- Education: M.S. in Computer Science, University of Southern California; Ph.D. in Computer Science, University of Illinois Urbana-Champaign;
- Occupations: Author, data scientist, AI Consultant
- Years active: 2012-present
- Website: www.kavita-ganesan.com

= Kavita Ganesan =

Malaysian-born author and data scientist

Kavita Annapoorani Ganesan is a Malaysian-born author, data scientist and AI consultant known for her research in the fields of artificial intelligence, machine learning, and natural language processing. She wrote the book, The Business Case for AI and founded the company Opinosis Analytics. Her works have been cited over 1500 times according to Google Scholar.

== Education ==
Ganesan has a master’s degree in computer science from the University of Southern California and a Ph.D. in computer science and machine learning from the University of Illinois Urbana-Champaign.

== Career ==
Ganesan worked as a scientist for the software development platform GitHub. In 2017, she brought the first machine learning (ML) pipeline to GitHub with the launch of GitHub Topics. While working at GitHub, Ganesan founded the Utah-based AI and machine learning company Opinosis Analytics.

In 2021, Ganesan was nominated for the Rising Star Award at VentureBeats Women in AI Awards.

In 2022, Ganesan published the book The Business Case for AI: A Leader’s Guide to AI Strategies, Best Practices & Real-World Applications.

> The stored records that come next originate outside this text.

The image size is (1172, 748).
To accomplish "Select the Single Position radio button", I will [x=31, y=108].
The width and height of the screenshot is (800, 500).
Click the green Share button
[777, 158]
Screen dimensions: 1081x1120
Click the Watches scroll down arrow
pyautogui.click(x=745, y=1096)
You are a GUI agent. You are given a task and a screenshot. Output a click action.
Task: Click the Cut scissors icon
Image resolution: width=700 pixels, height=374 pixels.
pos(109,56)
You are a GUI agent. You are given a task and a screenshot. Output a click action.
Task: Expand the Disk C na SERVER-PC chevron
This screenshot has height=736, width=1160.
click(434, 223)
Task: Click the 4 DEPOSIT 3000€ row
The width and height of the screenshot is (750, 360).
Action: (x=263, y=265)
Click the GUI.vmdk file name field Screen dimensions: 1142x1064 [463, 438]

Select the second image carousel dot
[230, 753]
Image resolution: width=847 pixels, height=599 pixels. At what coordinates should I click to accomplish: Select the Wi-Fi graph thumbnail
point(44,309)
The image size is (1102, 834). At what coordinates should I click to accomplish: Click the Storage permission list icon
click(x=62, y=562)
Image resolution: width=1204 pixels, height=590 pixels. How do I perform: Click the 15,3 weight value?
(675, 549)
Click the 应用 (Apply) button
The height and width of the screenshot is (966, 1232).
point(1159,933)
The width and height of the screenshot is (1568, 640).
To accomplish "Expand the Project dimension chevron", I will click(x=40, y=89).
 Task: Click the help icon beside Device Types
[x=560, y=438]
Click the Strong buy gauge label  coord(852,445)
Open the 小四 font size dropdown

In 2023, her book The Business Case for AI was the runner up in the San Francisco Book Festival’s Technology category and also  won Gold Medal in Business Life Category in the2023 Global Book Awards. The book also won an award in the 2nd Quarter 2023 Firebird Book Awards.

== Research ==

Ganesan’s background is in natural language processing (NLP), search technologies, and machine learning. Her work has been cited in over 1500 papers.

Ganesan has researched applications for artificial intelligence in fields such as knowledge management and search engines.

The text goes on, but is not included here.